If 10 million tourists a year before the coronavirus pandemic weren’t enough, I can only imagine what opening the door to 20 million will do to finish off the destruction of these ecologically fragile islands.

Perle Besserman

Kakaako

 

Time to liberate Hawaii residents from lockdown

The governor extended his stay-at-home policy and restrictions on commerce and personal activity, possibly for another month. Given the damaging economic impact of this action, it is disheartening that he did not present the public with a measured plan for liberating our community.

People are facing personal challenges relating to medical, legal, and financial issues that require consulting with professionals. Delay leads to stress and complications that could be avoided.

No one can argue against the need keep our community safe from COVID-19. However, given the new face-mask policy and social distancing guidelines, we should be allowed to engage in economic activity safely.

Rigid and draconian policies that result in citations and arrests seem out of place and unwarranted. The multiple and competing state and county emergency declarations seem to create confusion.

John Tamashiro

Pearl City

 

Halt new stadium; use funds for health, services

Let’s stop all work on and planning for the new Oahu stadium, immediately and for the foreseeable future.

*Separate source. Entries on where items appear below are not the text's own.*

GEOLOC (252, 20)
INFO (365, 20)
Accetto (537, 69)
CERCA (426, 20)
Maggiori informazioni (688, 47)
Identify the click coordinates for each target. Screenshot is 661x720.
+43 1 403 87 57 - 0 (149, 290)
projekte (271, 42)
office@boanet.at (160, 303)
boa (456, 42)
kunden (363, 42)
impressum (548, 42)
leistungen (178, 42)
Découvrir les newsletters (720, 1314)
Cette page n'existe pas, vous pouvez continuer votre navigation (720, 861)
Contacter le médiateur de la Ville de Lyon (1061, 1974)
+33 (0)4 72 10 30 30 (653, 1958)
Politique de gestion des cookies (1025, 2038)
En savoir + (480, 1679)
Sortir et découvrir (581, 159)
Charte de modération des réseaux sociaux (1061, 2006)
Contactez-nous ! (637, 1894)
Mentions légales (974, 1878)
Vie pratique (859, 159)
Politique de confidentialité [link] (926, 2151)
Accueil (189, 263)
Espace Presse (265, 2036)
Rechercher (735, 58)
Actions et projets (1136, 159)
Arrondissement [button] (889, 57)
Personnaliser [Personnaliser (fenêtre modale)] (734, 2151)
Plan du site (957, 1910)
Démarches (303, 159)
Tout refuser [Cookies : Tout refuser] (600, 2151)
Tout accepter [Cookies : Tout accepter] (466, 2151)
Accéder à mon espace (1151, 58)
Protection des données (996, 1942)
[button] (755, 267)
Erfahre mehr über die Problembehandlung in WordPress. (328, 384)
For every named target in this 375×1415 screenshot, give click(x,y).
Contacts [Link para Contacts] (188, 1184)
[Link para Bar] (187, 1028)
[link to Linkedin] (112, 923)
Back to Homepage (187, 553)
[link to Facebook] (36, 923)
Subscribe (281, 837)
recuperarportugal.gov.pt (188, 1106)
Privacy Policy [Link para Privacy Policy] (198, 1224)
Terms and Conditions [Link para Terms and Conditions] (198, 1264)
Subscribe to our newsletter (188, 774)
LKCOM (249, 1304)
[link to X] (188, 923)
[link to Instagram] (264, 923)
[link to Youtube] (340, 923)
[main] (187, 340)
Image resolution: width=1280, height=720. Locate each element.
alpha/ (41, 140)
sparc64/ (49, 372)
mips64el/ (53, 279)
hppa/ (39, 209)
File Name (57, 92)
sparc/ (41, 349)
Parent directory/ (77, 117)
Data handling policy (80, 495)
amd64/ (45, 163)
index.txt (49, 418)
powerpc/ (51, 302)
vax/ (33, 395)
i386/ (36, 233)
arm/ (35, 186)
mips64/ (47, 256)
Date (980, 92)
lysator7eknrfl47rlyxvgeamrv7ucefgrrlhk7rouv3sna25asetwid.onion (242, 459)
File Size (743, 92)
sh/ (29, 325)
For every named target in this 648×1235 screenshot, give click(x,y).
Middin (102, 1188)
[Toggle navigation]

It would be nice to have, but we can’t afford it, and we need our curtailed revenues for human services and health needs. If you think we must have a new stadium as soon as possible, see the history and current condition of the Waikiki Natatorium.

Lennard Pepper

Aliamanu

 

If golf courses can open, so can tennis courts

I’m just one of thousands of residents who get their weekly exercise playing tennis. We are rarely 6 feet from each other on the court, so social distancing isn’t an issue. Apparently Gov. David Ige and Mayor Kirk Caldwell never saw a tennis match.

So why are we opening golf courses and not the tennis courts? Is it because those with more influence play golf versus tennis?

Zen Asato

Waipahu

 

Ideas and participation will yield innovation

When faced with a problem like we see today, we cannot expect the answer to come from a single person or organization. A complex problem does not demand a complex solution, but it may take creativity and innovation.

Luckily, this is when a free and industrious society thrives. The answers are sure to be found as ideas evolve. Evolution works only with many diverse approaches to a problem, however. The more people participate in conversation, the more ideas others have to use as jumping-off points, the more tinkering we do, the sooner a good answer will be found.

So please participate, research, write, submit suggestions, be involved in the conversation, act. Participation is, after all, why democracies and free markets work so well for so many.